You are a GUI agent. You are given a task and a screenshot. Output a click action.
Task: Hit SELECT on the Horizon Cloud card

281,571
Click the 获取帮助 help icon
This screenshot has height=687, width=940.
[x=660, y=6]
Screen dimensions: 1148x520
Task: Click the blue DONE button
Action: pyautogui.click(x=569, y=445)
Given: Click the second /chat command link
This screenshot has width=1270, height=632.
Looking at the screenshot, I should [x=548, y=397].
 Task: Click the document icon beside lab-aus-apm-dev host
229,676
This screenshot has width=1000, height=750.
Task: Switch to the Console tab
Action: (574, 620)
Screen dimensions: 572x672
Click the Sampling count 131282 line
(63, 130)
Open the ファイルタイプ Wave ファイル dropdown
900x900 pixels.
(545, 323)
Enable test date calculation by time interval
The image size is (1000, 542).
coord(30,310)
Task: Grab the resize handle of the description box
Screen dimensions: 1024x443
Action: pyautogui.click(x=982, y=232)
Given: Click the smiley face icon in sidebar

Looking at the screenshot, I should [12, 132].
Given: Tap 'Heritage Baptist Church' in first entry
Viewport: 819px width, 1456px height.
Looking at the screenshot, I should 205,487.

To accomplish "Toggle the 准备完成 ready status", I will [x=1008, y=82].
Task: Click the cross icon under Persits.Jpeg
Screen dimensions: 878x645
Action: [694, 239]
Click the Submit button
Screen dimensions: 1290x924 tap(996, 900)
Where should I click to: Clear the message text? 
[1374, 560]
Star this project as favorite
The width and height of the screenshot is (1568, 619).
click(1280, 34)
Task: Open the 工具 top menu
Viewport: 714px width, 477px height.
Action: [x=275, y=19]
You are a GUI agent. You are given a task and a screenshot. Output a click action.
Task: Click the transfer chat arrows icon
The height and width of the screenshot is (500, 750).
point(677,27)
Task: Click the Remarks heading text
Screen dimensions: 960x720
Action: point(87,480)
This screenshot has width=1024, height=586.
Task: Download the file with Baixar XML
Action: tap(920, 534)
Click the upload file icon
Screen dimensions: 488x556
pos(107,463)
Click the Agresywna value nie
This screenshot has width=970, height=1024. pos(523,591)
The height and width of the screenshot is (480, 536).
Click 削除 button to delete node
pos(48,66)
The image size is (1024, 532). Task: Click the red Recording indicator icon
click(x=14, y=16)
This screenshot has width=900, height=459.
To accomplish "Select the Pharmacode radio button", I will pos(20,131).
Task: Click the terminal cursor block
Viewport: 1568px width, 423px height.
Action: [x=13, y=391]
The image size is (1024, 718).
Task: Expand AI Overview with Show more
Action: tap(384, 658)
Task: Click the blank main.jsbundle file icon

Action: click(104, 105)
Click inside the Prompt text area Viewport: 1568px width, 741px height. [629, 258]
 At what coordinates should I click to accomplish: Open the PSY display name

- - - - -

> WRITTEN REQUEST: Copy out the rows from the line with "Screen dimensions: 572x672" to the line with "Looking at the screenshot, I should [12, 132].", reproducing each line verbatim.

> COMPLETED EXERCISE:
Screen dimensions: 572x672
Click the Sampling count 131282 line
(63, 130)
Open the ファイルタイプ Wave ファイル dropdown
900x900 pixels.
(545, 323)
Enable test date calculation by time interval
The image size is (1000, 542).
coord(30,310)
Task: Grab the resize handle of the description box
Screen dimensions: 1024x443
Action: pyautogui.click(x=982, y=232)
Given: Click the smiley face icon in sidebar

Looking at the screenshot, I should [12, 132].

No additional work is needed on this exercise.